A cybersecurity headache
I don’t just know this from reading their website, although that would have been much more pleasant. Instead, this Reformed Analyst undertook a two month long project to map not only the Axonius core product for cybersecurity asset management to NIST 800-53 “high impact” baseline, but also to compare it to a Canadian framework, the “IT and security risk management” approach, ITSG-33.
Listing and mapping each control was painstaking. And I wasn’t even really doing anything. I wasn’t positively impacting security whatsoever. I was simply putting together a list of what someone else might do. If I were a practitioner sitting in a SOC or a NOC, I would have to implement and/or tune controls, if my organization decided they want to follow this standard.
And what about those pesky regulations? Many of the new and proposed laws are based on industry guidance. Instead of reinventing the wheel, regulators rely on the best-available guidance, working with experts at standards organizations, to create laws that have some chance of being executable and maintainable.
What does it all mean?
If you thought you were going to come here today to receive some sort of guidance in navigating the regulatory or framework landscape, I am sorry. This isn’t one of those posts. Usually my newsletter articles strive to impart some semblance of wisdom from my many years in security, working with some of the best practitioners and pundits in the field. Today, though, you’re getting pure empathy.

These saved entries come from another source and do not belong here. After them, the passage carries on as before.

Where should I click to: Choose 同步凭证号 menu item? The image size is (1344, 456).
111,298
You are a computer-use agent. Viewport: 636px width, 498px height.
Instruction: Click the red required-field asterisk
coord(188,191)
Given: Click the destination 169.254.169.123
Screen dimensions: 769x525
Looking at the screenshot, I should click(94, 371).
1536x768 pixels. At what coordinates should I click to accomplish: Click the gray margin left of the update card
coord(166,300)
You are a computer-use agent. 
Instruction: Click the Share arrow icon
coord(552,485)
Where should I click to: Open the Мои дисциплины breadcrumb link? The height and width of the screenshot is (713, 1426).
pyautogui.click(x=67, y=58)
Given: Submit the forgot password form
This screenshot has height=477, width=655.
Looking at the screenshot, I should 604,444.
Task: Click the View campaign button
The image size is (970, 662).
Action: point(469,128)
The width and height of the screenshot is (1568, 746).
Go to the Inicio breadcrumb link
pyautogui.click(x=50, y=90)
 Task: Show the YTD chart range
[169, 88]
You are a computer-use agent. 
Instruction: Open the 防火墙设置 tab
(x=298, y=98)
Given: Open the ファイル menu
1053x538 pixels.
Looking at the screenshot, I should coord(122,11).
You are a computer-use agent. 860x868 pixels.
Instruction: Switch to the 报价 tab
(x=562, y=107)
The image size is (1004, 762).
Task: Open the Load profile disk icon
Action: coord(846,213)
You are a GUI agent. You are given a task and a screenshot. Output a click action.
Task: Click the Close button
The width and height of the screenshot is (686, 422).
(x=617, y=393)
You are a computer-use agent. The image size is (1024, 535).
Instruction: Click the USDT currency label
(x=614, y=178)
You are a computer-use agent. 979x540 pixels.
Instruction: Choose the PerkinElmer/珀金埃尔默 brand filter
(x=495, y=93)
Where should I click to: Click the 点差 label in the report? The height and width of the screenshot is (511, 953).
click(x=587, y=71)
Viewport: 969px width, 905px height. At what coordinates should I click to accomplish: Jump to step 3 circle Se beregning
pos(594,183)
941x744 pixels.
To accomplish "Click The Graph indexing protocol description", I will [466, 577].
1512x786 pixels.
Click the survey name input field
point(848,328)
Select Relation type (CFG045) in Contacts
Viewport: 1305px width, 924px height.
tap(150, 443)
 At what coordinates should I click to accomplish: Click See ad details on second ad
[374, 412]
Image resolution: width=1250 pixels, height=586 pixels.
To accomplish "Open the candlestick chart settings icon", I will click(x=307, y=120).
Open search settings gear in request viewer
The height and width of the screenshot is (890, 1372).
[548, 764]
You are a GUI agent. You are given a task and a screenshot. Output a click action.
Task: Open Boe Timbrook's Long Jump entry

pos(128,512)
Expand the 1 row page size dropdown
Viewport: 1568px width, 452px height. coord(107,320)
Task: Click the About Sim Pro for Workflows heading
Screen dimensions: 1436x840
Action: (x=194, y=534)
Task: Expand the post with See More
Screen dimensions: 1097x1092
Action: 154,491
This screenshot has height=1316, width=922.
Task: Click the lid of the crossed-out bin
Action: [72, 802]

As mentioned at the beginning of this rant — there is so much ground to cover in security that it is impossible to cover it all. I could be the eternal pessimist here (we all know plenty of those) and say that cybersecurity is a losing battle.
Or we could look at it this way: The cyber attack surface is huge. We can’t protect all of it to a level of 100%. We can, however, take a risk-based approach and accept that, with operations, there is risk. The question is: what’s your acceptable level of risk, and what can you do to incrementally decrease that risk over time? What are the tools you can use? Which controls can you tune? How can you improve upon your processes and policies, day after day, year after year? What training can you supply to your staff to ensure they have the most knowledge that helps them handle today’s threat landscape? What obstacles can you move out of their way so they can do their jobs better?
It’s this high level of thinking — maybe, strategy? — that you can take because we have such thorough frameworks on which to depend for guidance. There isn’t a lot left out of NIST SP 800-53 (again, trust me…1,500 rows multiplied by 6 columns…), and it was created with the industry’s feedback (i.e., real practitioners, not proselytizing rule-makers).
Will it be painful to implement NIST SP 800-53, or another similar framework, and comply with regulations that seem so checkbox-y? Yes, especially if you’re starting from scratch. But you don’t really have to start from scratch because the guidance is good. Even the regulation is starting to look more sensible. So while you might be frustrated with every piece of guidance you’re told to follow, be glad (like I was when I was finished) that it exists and that it can provide you with reliable and time-tested steps that will make your job (and life) easier along the path to attack surface reduction.
Good insights Katie! Thank you for setting this out in a direct, useful way!